As early as 2010, Richland executive director Melanie Huggins was planning to renovate the 200,000 square foot main library. She presented it as a challenge at LJ’s Design Institute in Greenville, SC, led by architect David Moore, then with Craig Gaulden Davis and now with McMillan Pazdan Smith Architecture. The focus was on economical, concrete solutions.
Since then, the project has expanded. Moore is still an integral part, now also working in tandem with designer Margaret Sullivan. In 2013, the county passed a $59 million referendum to “enhance and redefine” ten of its 11 branches. (The last is already state-of-the-art.) Richland plans to transform the Central Library, then roll the resulting concept out to the branches, including two new ones yet to be built. Each will host a series of community focus groups so customers can help craft plans.

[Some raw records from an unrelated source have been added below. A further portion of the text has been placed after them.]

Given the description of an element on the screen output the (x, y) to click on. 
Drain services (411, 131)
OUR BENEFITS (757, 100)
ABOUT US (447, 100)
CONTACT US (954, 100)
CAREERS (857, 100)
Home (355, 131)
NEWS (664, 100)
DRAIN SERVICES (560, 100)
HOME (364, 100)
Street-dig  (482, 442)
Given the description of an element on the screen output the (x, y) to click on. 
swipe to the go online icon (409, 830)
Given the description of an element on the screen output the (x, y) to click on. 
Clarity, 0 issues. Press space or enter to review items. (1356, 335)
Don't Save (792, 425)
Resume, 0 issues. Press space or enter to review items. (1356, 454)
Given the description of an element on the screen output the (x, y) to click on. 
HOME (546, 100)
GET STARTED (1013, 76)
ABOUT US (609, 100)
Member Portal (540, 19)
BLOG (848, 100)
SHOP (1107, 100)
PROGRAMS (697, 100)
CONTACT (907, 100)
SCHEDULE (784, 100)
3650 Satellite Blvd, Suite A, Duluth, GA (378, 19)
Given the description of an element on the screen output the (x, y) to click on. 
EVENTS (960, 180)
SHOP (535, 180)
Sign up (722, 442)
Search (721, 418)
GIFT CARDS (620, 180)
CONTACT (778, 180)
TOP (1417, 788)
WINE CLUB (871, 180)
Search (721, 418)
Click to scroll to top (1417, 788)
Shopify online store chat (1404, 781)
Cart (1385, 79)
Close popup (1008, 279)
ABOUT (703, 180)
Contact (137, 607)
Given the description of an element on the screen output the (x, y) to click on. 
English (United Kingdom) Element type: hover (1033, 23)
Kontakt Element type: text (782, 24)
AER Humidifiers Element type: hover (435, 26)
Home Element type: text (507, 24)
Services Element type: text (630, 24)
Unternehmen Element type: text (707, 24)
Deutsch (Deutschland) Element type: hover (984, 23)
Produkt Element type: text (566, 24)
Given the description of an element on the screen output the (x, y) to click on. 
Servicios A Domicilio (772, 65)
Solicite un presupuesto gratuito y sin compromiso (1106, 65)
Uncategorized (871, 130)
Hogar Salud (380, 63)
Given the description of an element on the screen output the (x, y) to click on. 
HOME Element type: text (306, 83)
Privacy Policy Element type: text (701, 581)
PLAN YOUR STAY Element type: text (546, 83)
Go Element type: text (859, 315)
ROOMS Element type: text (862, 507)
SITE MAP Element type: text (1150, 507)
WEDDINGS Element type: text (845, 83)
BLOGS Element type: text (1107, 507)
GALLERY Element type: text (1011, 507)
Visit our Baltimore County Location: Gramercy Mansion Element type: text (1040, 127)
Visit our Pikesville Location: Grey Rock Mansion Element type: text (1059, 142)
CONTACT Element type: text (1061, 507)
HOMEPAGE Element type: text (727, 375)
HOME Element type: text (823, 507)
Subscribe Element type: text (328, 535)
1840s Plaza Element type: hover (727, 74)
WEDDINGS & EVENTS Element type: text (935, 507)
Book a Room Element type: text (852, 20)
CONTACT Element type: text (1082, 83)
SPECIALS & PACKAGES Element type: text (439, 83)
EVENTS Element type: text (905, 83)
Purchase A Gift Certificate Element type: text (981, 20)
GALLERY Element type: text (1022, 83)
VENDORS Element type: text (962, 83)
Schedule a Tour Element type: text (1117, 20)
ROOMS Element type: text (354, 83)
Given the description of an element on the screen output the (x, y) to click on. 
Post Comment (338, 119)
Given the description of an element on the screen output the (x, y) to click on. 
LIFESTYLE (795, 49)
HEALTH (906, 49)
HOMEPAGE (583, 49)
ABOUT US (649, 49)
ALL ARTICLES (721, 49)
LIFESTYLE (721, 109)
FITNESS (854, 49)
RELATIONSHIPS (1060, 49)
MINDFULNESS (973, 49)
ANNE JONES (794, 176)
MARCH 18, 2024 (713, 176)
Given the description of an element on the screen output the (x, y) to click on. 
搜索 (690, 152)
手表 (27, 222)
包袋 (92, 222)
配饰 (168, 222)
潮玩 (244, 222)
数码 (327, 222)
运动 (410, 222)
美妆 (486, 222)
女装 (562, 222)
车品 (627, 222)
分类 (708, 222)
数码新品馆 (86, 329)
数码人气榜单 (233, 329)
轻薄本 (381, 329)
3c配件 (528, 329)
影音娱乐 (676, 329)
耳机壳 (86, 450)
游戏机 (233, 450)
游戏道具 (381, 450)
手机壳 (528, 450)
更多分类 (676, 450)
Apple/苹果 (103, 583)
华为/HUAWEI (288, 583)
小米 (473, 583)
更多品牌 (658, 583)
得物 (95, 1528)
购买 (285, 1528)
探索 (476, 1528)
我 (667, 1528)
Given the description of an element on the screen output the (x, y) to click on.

Key to Richland’s vision is to turn the library into a “studio,” where the community is engaged in making as well as consuming, exploring ideas, practicing talents, taking risks, uncovering passions, and being innovative. This is much broader than the usual Maker space and includes five studio concepts: teen, career, arts and literature, media and technology, and education.
To help them think outside the library, Huggins, Sullivan, project coordinator (and 2013 LJ Mover & Shaker) Roberta Bibbins, and others came to New York City this February for a whirlwind tour of locations that exemplify these traits. Sites seen included BRIC House, a multidisciplinary arts and media center; NeueHouse, a coworking performance and event venue; Powerhouse Arena, a combination gallery, boutique, bookstore, and performance and events space; and the Children’s Museum of the Arts.
Huggins told LJ that one of her top takeaways from the trip is that “spaces for creating content [should] also include spaces for presenting content.”
This and other lessons will be folded into a framework for thinking about library space that is “about building spaces for people and not building spaces for things,” Bibbins said, in what could serve as an informal mantra for the process.
For each kind of studio, the Richland team asks themselves what are the outcomes, who is the audience, what kinds of activities happen here, what should it look and feel like, what are the self-directed activities, what are the assisted activities, and how would an individual spend an hour or a day here.
Each studio will be designed to engage with many different learning styles and to offer opportunities for socializing, for solitude, and for interactions with the collection and technology. The team even plans to apply the studio concept to staff workspaces.
Designing a new model
As catalysts for developing a nontraditional model, the library started with keywords: innovation, customization, adaptability, creativity, and interactivity. After considering conventional library spaces, users, and furnishings, the members evaluated each space and activity against how it met their goals and their communities’ and examined the needs of different populations to create new user profiles and a new service model, which in turn will drive space design.
The key, said Huggins, is to make sure that each choice is tied back to the library mission.
“It’s about creating the conditions that promote the activities that are timeless, even though the tools are not,” explained Sullivan. While libraries were once designed to last for 20 years, to accommodate those perpetually evolving tools, Sullivan’s goal for Richland is subtly yet crucially different. The goal, she says, is a building that “will grow for 20 years.”